Dataset records:
*** Block opens ***

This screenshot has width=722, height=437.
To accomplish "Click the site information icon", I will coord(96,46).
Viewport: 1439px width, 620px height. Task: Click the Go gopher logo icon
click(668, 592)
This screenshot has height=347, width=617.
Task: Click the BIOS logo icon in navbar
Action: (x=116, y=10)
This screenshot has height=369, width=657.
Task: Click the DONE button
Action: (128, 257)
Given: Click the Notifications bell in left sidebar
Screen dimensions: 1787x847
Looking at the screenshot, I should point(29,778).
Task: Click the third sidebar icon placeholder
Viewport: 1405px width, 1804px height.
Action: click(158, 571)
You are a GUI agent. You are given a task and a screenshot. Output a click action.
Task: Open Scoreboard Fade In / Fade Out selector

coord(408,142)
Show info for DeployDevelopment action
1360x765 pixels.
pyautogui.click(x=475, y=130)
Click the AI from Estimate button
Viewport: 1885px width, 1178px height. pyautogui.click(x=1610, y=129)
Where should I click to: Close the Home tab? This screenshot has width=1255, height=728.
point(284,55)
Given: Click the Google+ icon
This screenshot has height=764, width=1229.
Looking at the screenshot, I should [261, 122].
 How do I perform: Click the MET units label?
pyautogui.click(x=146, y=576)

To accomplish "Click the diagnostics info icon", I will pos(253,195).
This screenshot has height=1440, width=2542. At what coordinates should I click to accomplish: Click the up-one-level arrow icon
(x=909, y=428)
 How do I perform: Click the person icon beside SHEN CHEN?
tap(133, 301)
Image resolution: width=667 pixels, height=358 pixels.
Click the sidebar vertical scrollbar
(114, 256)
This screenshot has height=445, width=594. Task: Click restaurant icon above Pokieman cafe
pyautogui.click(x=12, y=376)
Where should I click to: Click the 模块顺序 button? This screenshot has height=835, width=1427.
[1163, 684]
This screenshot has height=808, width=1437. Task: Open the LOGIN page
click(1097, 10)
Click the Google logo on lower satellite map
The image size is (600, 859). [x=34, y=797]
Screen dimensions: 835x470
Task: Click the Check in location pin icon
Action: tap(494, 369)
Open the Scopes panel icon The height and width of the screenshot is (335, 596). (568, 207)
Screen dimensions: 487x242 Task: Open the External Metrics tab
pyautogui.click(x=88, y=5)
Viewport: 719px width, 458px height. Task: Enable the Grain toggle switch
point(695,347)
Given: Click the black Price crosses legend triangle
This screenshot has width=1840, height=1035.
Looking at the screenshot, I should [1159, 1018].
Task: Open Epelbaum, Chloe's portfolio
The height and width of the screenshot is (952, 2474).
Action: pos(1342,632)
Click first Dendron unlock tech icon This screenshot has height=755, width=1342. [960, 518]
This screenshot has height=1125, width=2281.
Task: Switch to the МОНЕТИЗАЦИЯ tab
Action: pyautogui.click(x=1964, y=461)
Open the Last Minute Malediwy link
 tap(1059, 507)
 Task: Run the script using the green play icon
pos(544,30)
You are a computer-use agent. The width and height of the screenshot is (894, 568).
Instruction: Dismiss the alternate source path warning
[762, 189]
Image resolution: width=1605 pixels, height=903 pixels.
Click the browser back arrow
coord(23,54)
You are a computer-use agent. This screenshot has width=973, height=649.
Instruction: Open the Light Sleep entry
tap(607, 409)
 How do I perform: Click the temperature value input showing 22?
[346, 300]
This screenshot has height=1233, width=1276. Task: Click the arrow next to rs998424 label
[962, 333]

*** Block closes ***

Task objective:
The lines above that include "resolution" should each be listed.

Worked solution:
Image resolution: width=667 pixels, height=358 pixels.
Image resolution: width=1605 pixels, height=903 pixels.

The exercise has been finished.